NOAA Teacher at Sea
Onboard NOAA Ship Delaware II
July 19 – August 8, 2007
Mission: Marine Mammal Survey
Geographical Area: New England
Date: July 24, 2007
Weather Data from Bridge
Visibility: less then 0.5 nm
Wind Direction: Easterly
Wind Speed: 5-10 mph increasing to 20
Swell height: 3 to 5 feet
Science and Technology Log
Dense fog has given us little to see or do but listen to the fog horn for the past two days. Therefore today’s entry will be less of an activities report and more of an informative piece that will hopefully elucidate just one of the many ecological relationships which we aim to study…once the fog lifts of course.

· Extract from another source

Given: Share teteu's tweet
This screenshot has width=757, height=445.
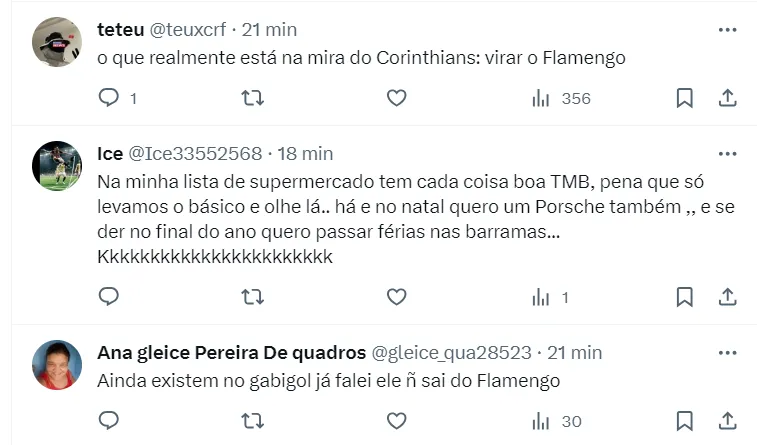Looking at the screenshot, I should point(728,98).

Mammalian foraging strategies are as diverse as mammal themselves, from coordinated packs of prowling wolves to a solitary grazing rhinoceros. Yet regardless of the critter, the energy (or calories) spent pursuing a meal must be less then the energy gained from eating the meal. This simple equation of energy expenditures to energy gains must be kept in the positive for proper growth, development, and reproduction. All of this may seem fairly intuitive and straight forward until you stop to consider the right whale Eubalaena glacialis. This whale is one of the largest predatory animals on the planet measuring up to 17 meters and weighing 40-50 tons, yet feeds almost exclusively on a small ephemeral looking copepod which measures 1-2 mm long.
The copepod preferred by right whales is called Calanus finmarchicus but is often referred to simply as Calanus. Calanus, like most copepods feed on phytoplankton, transition through a number of growth stages, and aggregate in large concentrations of up to ~ 4,000 copepods per cubic liter of water. As far as right whale feeding goes the copepod of choice is most calorically valuable during stage 5 of its life cycle. By this stage (C5) the copepod has sequestered a significant amount of lipid (specifically wax esters) in a part of its body called an oil sack.
Right whales feed on copepods by either skimming the waters surface or diving; sometimes reaching feeding depths of 175 meters. Regardless of depth, the whale pushes its open mouth through the water and then shuts it while forcing the big gulp through its baleen plates which boarder the upper mandible. All filter feeding whales possess baleen, although the baleen of right whales is very fine and hair-like in texture, therefore enabling it to filter out the miniscule copepods. In contrast, a humpback’s baleen is thick and bristle-like and more adept to filtering larger krill and small fish.
In order to maintain proper growth a right whale must consume copious amounts of copepods. Melissa Patrician, an Oceanographic Technician for Woods Hole Oceanographic Institute, reports that scientists estimate that a right whale consumes on average of 2-4,000 pounds (wet weight) of copepods per day. This is the equivalent weight of 1 Volkswagen beetle and calorically equal to 3,000 Big Macs. In general right whales can be found feeding in four main locations within the North Atlantic. These feeding grounds are centered around the Bay of Fundy, Roseway Basin, Cap Cod Bay, and the Great South Channel which runs E. of Nantucket.
Understanding the intricacies of copepod life and right whale feeding are just part of a greater body of knowledge which is aimed at saving the right whale from extinction. Researchers estimate that only 390 right whales are left following the extensive whaling practices of the 19th century. Scientists from multiple disciplines including but not limited to, pathologists, reproductive endocrinologists, geneticists, veterinarians, behavioral ecologists, and toxicologists are all working to protect the species from disease, entanglement, ship-strike and to better understand recent declines in reproductive success.